Yes, the BLS did a lot of “adjusting” to the jobs numbers, rendering them virtually indecipherable. It tinkered with seasonal adjustments and also applied its estimation of new business start-ups compared to business failures, the so-called birth-death model that has long been targeted by critics as subject to manipulation and leaps of faith.
In addition, BLS updated the North American Industry Classification System, which shifted about one-tenth of workers into different industries, resulting in “major revisions” to sectors like retail trade and information and less important changes in industries including manufacturing and financial services.
The seasonal adjustment was especially noteworthy; on an unadjusted basis, payrolls actually dropped by 2.6 million last month.
Also, the CEA points out, in this report the bureau adjusted “the sample-based payroll jobs numbers based on a census of employment.” As they state in a footnote, the census adjustment resulted in a loss of 266,000 jobs from last year’s March report.
Finally, the Council points out that job gains for the prior two months were revised substantially higher, adding 126,000 jobs to the tally for November and December.
Are you confused yet? You’re in good company.
Bu that didn’t keep the media from jumping aboard the Happy Talk express. Headlines were so uniformly positive you had to wonder if there was an AI program lurking in the background. “U.S. Job Growth Surges,” proclaimed the New York Times. “Jobs Growth of 353,000 Blasts Past Expectations as Labor Market Stays Hot” reported the Wall Street Journal. The Washington Post joined the chorus: “Labor market grew 353,000 in January, soaring past expectations.”
Few outlets bothered parsing the actual data, or those pesky adjustments.
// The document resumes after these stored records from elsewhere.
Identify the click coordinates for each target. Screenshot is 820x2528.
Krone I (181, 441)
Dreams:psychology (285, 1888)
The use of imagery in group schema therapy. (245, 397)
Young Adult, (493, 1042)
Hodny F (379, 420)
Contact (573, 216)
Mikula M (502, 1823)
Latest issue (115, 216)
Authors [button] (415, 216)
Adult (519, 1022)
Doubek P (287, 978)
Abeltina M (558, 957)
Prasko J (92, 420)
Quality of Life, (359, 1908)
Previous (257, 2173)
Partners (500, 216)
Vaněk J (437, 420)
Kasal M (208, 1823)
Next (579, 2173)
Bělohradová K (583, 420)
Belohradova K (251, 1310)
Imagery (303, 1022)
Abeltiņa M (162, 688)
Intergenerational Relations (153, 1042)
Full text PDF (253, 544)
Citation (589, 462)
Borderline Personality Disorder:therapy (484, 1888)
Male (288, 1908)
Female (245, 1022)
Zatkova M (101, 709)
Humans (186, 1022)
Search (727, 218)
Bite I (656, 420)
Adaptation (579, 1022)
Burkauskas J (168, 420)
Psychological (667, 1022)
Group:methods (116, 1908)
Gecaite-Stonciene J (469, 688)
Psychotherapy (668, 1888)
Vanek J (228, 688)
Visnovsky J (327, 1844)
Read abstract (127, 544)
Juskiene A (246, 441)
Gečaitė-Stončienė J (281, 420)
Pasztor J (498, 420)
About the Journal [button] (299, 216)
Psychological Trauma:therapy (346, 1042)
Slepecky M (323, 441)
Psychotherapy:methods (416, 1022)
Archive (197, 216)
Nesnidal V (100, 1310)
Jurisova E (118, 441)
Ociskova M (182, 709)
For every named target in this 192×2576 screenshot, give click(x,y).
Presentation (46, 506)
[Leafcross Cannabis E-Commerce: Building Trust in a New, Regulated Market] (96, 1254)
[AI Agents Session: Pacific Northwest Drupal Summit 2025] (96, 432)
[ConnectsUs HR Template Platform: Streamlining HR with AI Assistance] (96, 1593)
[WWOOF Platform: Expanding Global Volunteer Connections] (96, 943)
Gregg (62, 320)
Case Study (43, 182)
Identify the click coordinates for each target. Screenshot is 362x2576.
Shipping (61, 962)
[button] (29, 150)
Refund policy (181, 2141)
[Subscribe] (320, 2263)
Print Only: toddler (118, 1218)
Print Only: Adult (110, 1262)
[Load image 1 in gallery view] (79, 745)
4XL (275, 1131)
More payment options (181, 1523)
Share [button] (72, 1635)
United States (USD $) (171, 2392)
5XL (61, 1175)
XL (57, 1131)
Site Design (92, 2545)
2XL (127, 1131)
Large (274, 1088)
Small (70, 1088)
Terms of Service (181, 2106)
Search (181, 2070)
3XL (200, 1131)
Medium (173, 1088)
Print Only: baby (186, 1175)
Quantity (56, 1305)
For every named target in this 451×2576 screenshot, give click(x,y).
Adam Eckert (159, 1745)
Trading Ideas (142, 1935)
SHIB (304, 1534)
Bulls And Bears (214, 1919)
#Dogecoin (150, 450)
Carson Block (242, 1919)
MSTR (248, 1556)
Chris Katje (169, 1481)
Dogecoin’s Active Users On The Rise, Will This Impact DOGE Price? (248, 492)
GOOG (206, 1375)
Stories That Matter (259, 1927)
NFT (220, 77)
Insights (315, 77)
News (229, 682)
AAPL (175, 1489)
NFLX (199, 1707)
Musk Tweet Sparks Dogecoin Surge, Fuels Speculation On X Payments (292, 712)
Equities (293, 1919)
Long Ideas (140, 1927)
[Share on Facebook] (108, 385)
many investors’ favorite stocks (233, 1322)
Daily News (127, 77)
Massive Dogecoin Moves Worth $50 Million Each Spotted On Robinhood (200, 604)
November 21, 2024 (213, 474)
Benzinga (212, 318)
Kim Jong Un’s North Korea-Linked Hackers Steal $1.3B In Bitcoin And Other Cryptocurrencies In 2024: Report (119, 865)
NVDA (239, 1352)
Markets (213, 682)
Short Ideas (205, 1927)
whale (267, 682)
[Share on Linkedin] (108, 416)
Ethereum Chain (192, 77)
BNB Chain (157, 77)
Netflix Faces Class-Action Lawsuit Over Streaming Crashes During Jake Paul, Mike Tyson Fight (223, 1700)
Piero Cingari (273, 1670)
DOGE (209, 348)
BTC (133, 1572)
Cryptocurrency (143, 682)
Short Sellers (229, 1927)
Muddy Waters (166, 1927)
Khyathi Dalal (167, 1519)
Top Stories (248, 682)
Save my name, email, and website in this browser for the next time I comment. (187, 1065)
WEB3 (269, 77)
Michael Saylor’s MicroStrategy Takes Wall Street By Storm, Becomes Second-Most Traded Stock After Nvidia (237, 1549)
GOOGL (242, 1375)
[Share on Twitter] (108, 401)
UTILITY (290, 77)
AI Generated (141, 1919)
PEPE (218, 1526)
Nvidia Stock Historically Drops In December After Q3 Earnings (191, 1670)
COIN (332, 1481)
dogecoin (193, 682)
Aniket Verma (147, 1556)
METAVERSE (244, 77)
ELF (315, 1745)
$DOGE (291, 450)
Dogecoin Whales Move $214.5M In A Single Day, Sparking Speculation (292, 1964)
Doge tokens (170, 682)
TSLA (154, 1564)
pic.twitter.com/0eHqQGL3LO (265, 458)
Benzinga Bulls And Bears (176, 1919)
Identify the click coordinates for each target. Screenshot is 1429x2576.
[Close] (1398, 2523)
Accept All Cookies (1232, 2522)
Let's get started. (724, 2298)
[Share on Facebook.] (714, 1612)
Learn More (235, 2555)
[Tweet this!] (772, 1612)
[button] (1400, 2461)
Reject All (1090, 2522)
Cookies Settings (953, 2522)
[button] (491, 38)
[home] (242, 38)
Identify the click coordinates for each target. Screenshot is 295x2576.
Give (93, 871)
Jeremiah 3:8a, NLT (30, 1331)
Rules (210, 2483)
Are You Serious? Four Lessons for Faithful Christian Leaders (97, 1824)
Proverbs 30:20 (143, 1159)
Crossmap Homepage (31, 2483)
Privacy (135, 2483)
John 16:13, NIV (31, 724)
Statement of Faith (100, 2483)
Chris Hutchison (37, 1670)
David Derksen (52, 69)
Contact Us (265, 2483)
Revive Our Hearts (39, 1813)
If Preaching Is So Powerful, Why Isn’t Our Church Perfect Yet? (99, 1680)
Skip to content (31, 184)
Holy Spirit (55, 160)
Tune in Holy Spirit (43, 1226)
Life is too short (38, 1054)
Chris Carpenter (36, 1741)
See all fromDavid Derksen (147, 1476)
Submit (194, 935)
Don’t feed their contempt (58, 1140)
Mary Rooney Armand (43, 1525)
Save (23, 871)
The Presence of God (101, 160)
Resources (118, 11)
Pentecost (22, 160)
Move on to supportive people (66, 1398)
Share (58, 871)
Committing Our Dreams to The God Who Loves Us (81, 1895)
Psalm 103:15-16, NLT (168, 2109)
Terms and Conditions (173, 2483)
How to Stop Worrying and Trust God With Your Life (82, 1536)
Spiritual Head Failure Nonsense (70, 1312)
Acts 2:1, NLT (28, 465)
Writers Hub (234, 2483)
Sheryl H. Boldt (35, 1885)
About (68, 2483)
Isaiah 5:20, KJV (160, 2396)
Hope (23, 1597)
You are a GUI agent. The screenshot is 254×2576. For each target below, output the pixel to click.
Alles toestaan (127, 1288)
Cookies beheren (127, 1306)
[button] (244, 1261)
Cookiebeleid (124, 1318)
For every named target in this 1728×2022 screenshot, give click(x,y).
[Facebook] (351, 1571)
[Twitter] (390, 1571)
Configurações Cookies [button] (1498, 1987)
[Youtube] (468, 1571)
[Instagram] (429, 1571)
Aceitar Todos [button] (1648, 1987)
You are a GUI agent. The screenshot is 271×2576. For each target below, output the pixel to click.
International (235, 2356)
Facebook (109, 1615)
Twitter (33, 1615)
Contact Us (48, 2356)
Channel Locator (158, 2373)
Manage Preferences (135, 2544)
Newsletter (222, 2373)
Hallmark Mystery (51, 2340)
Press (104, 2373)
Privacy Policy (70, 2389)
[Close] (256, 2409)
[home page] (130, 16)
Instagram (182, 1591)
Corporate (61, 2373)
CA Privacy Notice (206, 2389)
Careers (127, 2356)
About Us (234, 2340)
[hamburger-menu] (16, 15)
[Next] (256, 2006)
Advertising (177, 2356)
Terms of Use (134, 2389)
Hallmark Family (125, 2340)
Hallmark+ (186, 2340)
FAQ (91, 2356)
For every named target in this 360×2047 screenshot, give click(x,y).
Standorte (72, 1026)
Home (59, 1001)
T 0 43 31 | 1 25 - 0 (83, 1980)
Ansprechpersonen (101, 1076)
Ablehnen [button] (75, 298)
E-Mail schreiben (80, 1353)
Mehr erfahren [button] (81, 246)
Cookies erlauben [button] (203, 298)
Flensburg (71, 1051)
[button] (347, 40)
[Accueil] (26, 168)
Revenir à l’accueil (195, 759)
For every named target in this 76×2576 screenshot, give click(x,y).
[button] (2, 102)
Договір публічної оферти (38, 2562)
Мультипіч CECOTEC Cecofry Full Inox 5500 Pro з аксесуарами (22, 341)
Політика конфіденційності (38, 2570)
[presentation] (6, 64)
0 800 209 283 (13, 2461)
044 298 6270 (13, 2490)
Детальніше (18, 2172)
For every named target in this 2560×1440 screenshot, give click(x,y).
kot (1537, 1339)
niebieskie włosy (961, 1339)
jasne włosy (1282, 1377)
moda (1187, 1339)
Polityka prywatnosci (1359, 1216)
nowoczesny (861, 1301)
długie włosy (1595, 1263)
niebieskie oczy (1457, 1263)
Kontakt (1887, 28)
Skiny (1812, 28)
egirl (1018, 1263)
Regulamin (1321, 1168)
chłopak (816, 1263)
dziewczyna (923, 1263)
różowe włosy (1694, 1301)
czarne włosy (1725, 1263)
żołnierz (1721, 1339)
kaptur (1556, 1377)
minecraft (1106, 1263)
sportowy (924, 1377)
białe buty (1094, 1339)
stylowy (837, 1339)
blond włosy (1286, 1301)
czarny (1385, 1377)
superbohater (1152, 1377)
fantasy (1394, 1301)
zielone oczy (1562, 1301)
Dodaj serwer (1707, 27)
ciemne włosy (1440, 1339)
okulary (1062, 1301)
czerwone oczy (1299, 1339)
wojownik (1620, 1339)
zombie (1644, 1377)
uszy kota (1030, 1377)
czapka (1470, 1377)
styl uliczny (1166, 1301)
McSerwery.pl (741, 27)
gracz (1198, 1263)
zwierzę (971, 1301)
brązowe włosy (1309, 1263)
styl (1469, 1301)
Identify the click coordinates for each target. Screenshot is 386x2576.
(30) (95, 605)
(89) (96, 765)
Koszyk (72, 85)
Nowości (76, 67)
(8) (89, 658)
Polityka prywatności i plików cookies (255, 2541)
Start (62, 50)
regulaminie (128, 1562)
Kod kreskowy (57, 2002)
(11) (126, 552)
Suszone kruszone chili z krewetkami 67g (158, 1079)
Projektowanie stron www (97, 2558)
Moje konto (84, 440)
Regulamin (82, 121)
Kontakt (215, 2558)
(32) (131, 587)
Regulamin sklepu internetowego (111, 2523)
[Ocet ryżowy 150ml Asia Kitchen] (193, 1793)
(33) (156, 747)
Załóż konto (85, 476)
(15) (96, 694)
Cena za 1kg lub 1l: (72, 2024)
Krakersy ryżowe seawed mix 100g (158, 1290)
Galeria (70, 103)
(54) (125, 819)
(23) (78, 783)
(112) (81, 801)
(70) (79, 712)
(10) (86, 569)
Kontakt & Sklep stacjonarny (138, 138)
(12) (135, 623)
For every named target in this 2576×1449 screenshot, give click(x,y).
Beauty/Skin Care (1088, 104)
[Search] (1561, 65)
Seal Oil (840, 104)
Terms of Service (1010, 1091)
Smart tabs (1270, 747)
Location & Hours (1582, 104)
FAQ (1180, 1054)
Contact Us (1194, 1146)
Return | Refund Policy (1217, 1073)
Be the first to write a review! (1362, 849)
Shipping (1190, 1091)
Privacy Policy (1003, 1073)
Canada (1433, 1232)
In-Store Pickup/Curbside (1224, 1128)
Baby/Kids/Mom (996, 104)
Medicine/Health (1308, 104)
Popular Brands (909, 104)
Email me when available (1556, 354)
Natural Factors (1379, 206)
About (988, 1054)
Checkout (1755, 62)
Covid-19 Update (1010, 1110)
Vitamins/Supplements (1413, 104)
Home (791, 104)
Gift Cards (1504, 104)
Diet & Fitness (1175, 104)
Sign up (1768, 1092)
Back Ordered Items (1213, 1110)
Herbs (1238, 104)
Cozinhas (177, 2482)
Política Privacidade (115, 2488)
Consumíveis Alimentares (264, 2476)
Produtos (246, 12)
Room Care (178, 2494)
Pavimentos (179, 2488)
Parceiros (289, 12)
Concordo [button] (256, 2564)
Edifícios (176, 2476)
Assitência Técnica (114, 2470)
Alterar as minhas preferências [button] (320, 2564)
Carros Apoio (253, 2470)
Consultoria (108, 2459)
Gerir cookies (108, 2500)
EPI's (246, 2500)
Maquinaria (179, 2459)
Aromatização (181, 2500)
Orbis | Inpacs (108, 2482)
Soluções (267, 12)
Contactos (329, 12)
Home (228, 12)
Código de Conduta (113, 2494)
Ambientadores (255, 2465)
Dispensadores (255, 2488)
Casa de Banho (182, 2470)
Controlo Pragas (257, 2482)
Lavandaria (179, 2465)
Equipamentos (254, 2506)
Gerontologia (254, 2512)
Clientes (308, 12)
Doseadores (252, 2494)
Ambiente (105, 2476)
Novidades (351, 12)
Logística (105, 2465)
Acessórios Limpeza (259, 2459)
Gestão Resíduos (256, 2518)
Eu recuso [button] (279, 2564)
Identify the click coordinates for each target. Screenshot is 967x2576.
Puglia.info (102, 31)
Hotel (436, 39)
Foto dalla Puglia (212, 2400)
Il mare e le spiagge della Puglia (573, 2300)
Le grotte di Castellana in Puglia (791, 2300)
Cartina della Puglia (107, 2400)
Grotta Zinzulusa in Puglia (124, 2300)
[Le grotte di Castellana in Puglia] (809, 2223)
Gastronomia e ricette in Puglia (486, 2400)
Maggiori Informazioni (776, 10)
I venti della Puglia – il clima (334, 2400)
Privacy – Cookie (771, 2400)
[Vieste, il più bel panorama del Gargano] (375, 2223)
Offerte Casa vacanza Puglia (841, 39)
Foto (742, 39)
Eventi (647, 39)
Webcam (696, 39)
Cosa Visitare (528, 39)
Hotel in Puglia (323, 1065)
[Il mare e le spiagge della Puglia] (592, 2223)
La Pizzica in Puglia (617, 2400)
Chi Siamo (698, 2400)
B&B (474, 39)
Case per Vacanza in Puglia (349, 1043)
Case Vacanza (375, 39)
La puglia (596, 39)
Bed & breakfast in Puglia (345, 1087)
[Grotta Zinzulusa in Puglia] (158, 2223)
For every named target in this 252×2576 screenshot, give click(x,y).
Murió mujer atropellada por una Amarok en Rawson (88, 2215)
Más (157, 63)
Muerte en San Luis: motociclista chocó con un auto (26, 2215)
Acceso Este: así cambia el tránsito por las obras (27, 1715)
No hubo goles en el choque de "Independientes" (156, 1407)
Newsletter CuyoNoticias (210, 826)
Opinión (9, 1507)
Wall Steet tried. A note from Wells Fargo economists wrote about the report: “Seasonal adjustment factors appear to have flattered the headline as smaller-than-usual post-holiday layoffs bolstered the payrolls numbers.” In their typically thoughtful and cautious manner, economists at ISI wrote: “most other labor market indicators are not currently validating the extreme strength in January payrolls…”
Joe Biden has sold Bidenomics as helping middle-class Americans, and touts the January jobs numbers report as proof his plan is working. If hiring slows, he will have to explain why that also is part of his plan.
The good news for the White House is that their friends in the media will be eager to help.